Background Hypertension is a serious threat to public health globally owing to its high prevalence and related complications. It is the main risk factor for cardiovascular disease, kidney disease, eye problems, and death. Self-care practices have been emphasized as a major element in reducing and preventing complications from hypertension. Thus, this study aimed to assess hypertension self-care practices and associated factors in Bale Zone, Southeast Ethiopia. Methods A health facility-based cross-sectional study was conducted at three public hospitals from April 1 to May 31, 2021. Data were entered into Epi-Data version 4.6 and exported to Statistical Package for the Social Sciences (SPSS) version 25.0 for analysis. The study participants were characterized using descriptive statistics. The associations between self-care practice and independent variables were modeled using binary logistic regression analysis. Adjusted odds ratios with a 95% confidence interval were used to estimate the association between self-care practice and independent variables.
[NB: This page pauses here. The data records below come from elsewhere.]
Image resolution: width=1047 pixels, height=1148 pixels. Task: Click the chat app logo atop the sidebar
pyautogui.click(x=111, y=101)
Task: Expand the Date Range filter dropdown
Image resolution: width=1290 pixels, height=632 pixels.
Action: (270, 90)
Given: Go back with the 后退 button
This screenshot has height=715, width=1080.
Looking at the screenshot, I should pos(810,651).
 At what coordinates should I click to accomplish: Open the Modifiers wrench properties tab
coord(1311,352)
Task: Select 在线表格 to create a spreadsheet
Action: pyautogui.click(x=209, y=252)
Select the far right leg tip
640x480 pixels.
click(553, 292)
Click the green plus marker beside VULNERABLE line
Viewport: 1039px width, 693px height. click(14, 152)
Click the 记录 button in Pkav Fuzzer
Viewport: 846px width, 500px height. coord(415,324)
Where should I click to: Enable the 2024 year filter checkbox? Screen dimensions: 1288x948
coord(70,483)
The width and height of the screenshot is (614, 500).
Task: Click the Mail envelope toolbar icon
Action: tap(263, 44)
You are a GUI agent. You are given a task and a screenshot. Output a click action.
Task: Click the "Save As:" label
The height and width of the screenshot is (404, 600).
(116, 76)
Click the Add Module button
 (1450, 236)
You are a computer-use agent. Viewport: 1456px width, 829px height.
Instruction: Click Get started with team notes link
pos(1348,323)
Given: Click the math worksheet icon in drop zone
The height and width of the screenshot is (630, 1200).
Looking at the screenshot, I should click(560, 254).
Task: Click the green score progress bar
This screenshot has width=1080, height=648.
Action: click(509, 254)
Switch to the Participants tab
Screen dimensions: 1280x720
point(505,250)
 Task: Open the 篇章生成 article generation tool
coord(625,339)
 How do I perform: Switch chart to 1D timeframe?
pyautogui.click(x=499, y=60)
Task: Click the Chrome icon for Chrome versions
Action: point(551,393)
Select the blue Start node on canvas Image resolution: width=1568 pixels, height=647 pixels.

The statistical significance of the association was declared at p < 0.05. Results This study involved 405 hypertensive patients, with a response rate of 96.7%. The overall level of good self-care practice was 33.1% (95% CI: 28.6, 37.5). The multivariable logistic regression model showed that age under 65 years (AOR = 3.77, 95% CI: 1.60–8.89), good knowledge of hypertension self-care practice (AOR = 6.36, 95% CI: 2.07–19.56), absence of a depression (AOR = 6.08, 95% CI: 1.24–29.73) and good self-efficacy (AOR = 3.33, 95% CI: 1.12–9.87) were independent predictors of good self-care practice. Conclusion The level of good hypertension self-care practice in the study area was low. Hence, it is crucial to expand non-communicable disease control programs and implement public health interventions on self-care for hypertension. Moreover, to enhance hypertension self-care practices, patient-centered interventions are essential.